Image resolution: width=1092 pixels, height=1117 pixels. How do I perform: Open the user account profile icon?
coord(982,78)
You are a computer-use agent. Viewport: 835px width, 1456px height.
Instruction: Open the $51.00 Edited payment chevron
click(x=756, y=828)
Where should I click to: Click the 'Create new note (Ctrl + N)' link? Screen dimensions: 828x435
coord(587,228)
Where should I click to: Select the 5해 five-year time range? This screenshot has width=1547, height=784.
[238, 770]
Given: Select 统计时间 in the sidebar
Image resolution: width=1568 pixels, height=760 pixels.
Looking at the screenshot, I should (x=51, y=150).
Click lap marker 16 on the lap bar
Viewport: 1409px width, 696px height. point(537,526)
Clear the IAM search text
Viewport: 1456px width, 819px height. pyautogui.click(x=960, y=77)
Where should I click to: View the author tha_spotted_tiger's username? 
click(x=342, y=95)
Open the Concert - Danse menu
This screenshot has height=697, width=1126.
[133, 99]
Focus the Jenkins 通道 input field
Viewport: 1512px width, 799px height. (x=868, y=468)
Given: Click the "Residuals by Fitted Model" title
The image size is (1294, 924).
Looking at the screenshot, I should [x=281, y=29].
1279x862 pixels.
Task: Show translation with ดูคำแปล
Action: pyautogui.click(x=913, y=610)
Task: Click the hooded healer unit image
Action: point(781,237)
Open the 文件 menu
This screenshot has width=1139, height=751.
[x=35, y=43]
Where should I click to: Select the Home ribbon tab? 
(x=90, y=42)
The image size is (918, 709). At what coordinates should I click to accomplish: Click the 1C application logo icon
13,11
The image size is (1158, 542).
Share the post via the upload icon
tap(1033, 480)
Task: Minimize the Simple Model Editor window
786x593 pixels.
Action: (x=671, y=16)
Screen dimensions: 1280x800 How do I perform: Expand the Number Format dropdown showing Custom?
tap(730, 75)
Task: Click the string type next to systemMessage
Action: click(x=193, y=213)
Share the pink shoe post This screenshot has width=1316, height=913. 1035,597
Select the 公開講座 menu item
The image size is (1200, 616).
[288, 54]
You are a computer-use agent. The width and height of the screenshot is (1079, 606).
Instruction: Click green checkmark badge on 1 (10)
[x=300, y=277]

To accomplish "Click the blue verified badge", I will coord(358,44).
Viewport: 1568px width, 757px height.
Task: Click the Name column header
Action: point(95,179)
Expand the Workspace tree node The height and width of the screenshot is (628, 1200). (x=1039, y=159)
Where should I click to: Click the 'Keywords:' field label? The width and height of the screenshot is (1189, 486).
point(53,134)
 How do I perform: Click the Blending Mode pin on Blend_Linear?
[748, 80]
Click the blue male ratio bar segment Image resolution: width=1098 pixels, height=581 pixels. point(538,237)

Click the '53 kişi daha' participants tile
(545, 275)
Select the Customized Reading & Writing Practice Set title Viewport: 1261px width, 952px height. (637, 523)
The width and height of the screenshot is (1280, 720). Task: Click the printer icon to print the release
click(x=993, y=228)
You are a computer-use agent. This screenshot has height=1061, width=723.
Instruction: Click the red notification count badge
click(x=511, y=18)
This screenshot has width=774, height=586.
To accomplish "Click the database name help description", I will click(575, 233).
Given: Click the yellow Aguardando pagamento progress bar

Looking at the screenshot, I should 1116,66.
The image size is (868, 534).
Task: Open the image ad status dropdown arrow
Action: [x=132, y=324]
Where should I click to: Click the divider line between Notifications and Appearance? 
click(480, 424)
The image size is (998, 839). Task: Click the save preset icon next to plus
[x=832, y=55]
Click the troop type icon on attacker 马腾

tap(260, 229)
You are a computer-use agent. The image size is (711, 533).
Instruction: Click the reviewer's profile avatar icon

************

Write out the data again, exactly and in full.

#### [Exercise answer]
Image resolution: width=1092 pixels, height=1117 pixels. How do I perform: Open the user account profile icon?
coord(982,78)
You are a computer-use agent. Viewport: 835px width, 1456px height.
Instruction: Open the $51.00 Edited payment chevron
click(x=756, y=828)
Where should I click to: Click the 'Create new note (Ctrl + N)' link? Screen dimensions: 828x435
coord(587,228)
Where should I click to: Select the 5해 five-year time range? This screenshot has width=1547, height=784.
[238, 770]
Given: Select 统计时间 in the sidebar
Image resolution: width=1568 pixels, height=760 pixels.
Looking at the screenshot, I should (x=51, y=150).
Click lap marker 16 on the lap bar
Viewport: 1409px width, 696px height. point(537,526)
Clear the IAM search text
Viewport: 1456px width, 819px height. pyautogui.click(x=960, y=77)
Where should I click to: View the author tha_spotted_tiger's username? 
click(x=342, y=95)
Open the Concert - Danse menu
This screenshot has height=697, width=1126.
[133, 99]
Focus the Jenkins 通道 input field
Viewport: 1512px width, 799px height. (x=868, y=468)
Given: Click the "Residuals by Fitted Model" title
The image size is (1294, 924).
Looking at the screenshot, I should [x=281, y=29].
1279x862 pixels.
Task: Show translation with ดูคำแปล
Action: pyautogui.click(x=913, y=610)
Task: Click the hooded healer unit image
Action: point(781,237)
Open the 文件 menu
This screenshot has width=1139, height=751.
[x=35, y=43]
Where should I click to: Select the Home ribbon tab? 
(x=90, y=42)
The image size is (918, 709). At what coordinates should I click to accomplish: Click the 1C application logo icon
13,11
The image size is (1158, 542).
Share the post via the upload icon
tap(1033, 480)
Task: Minimize the Simple Model Editor window
786x593 pixels.
Action: (x=671, y=16)
Screen dimensions: 1280x800 How do I perform: Expand the Number Format dropdown showing Custom?
tap(730, 75)
Task: Click the string type next to systemMessage
Action: click(x=193, y=213)
Share the pink shoe post This screenshot has width=1316, height=913. 1035,597
Select the 公開講座 menu item
The image size is (1200, 616).
[288, 54]
You are a computer-use agent. The width and height of the screenshot is (1079, 606).
Instruction: Click green checkmark badge on 1 (10)
[x=300, y=277]

To accomplish "Click the blue verified badge", I will coord(358,44).
Viewport: 1568px width, 757px height.
Task: Click the Name column header
Action: point(95,179)
Expand the Workspace tree node The height and width of the screenshot is (628, 1200). (x=1039, y=159)
Where should I click to: Click the 'Keywords:' field label? The width and height of the screenshot is (1189, 486).
point(53,134)
 How do I perform: Click the Blending Mode pin on Blend_Linear?
[748, 80]
Click the blue male ratio bar segment Image resolution: width=1098 pixels, height=581 pixels. point(538,237)

Click the '53 kişi daha' participants tile
(545, 275)
Select the Customized Reading & Writing Practice Set title Viewport: 1261px width, 952px height. (637, 523)
The width and height of the screenshot is (1280, 720). Task: Click the printer icon to print the release
click(x=993, y=228)
You are a computer-use agent. This screenshot has height=1061, width=723.
Instruction: Click the red notification count badge
click(x=511, y=18)
This screenshot has width=774, height=586.
To accomplish "Click the database name help description", I will click(575, 233).
Given: Click the yellow Aguardando pagamento progress bar

Looking at the screenshot, I should 1116,66.
The image size is (868, 534).
Task: Open the image ad status dropdown arrow
Action: [x=132, y=324]
Where should I click to: Click the divider line between Notifications and Appearance? 
click(480, 424)
The image size is (998, 839). Task: Click the save preset icon next to plus
[x=832, y=55]
Click the troop type icon on attacker 马腾

tap(260, 229)
You are a computer-use agent. The image size is (711, 533).
Instruction: Click the reviewer's profile avatar icon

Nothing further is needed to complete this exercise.